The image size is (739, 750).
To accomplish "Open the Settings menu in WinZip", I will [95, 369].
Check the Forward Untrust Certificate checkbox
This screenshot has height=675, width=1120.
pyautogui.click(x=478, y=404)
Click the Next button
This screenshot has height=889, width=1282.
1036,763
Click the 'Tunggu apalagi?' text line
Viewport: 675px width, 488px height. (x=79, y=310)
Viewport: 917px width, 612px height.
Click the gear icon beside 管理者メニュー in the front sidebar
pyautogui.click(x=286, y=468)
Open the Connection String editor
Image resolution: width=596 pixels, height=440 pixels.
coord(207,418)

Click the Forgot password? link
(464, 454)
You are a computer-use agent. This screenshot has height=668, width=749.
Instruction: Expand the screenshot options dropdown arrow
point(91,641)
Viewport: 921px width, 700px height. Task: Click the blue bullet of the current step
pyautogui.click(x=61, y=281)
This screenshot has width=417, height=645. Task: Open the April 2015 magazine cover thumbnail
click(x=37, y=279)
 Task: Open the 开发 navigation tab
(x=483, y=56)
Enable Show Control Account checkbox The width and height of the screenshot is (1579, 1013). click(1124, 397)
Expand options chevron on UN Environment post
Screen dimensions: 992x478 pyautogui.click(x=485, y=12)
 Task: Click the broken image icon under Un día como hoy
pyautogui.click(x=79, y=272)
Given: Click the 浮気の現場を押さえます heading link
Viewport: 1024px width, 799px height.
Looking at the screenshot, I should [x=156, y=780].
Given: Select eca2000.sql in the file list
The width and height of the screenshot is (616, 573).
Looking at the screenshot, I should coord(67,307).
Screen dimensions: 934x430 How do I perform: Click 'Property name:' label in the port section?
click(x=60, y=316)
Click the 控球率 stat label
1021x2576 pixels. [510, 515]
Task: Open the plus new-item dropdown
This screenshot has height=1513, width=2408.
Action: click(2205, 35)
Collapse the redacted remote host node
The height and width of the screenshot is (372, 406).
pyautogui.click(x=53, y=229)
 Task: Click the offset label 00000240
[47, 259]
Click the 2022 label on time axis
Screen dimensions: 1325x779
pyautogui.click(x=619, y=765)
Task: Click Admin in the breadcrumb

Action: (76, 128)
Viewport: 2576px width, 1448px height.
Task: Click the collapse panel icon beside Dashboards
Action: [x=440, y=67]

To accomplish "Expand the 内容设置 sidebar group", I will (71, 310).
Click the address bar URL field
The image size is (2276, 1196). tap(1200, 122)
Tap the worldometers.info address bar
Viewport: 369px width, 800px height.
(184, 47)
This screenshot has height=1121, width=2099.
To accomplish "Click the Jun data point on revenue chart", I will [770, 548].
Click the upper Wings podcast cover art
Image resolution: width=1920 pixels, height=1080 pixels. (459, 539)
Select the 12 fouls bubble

Instructions for the task —
Copy out every one of the rows above with no changes at all.

Solution below —
The image size is (739, 750).
To accomplish "Open the Settings menu in WinZip", I will [95, 369].
Check the Forward Untrust Certificate checkbox
This screenshot has height=675, width=1120.
pyautogui.click(x=478, y=404)
Click the Next button
This screenshot has height=889, width=1282.
1036,763
Click the 'Tunggu apalagi?' text line
Viewport: 675px width, 488px height. (x=79, y=310)
Viewport: 917px width, 612px height.
Click the gear icon beside 管理者メニュー in the front sidebar
pyautogui.click(x=286, y=468)
Open the Connection String editor
Image resolution: width=596 pixels, height=440 pixels.
coord(207,418)

Click the Forgot password? link
(464, 454)
You are a computer-use agent. This screenshot has height=668, width=749.
Instruction: Expand the screenshot options dropdown arrow
point(91,641)
Viewport: 921px width, 700px height. Task: Click the blue bullet of the current step
pyautogui.click(x=61, y=281)
This screenshot has width=417, height=645. Task: Open the April 2015 magazine cover thumbnail
click(x=37, y=279)
 Task: Open the 开发 navigation tab
(x=483, y=56)
Enable Show Control Account checkbox The width and height of the screenshot is (1579, 1013). click(1124, 397)
Expand options chevron on UN Environment post
Screen dimensions: 992x478 pyautogui.click(x=485, y=12)
 Task: Click the broken image icon under Un día como hoy
pyautogui.click(x=79, y=272)
Given: Click the 浮気の現場を押さえます heading link
Viewport: 1024px width, 799px height.
Looking at the screenshot, I should [x=156, y=780].
Given: Select eca2000.sql in the file list
The width and height of the screenshot is (616, 573).
Looking at the screenshot, I should coord(67,307).
Screen dimensions: 934x430 How do I perform: Click 'Property name:' label in the port section?
click(x=60, y=316)
Click the 控球率 stat label
1021x2576 pixels. [510, 515]
Task: Open the plus new-item dropdown
This screenshot has height=1513, width=2408.
Action: click(2205, 35)
Collapse the redacted remote host node
The height and width of the screenshot is (372, 406).
pyautogui.click(x=53, y=229)
 Task: Click the offset label 00000240
[47, 259]
Click the 2022 label on time axis
Screen dimensions: 1325x779
pyautogui.click(x=619, y=765)
Task: Click Admin in the breadcrumb

Action: (76, 128)
Viewport: 2576px width, 1448px height.
Task: Click the collapse panel icon beside Dashboards
Action: [x=440, y=67]

To accomplish "Expand the 内容设置 sidebar group", I will (71, 310).
Click the address bar URL field
The image size is (2276, 1196). tap(1200, 122)
Tap the worldometers.info address bar
Viewport: 369px width, 800px height.
(184, 47)
This screenshot has height=1121, width=2099.
To accomplish "Click the Jun data point on revenue chart", I will [770, 548].
Click the upper Wings podcast cover art
Image resolution: width=1920 pixels, height=1080 pixels. (459, 539)
Select the 12 fouls bubble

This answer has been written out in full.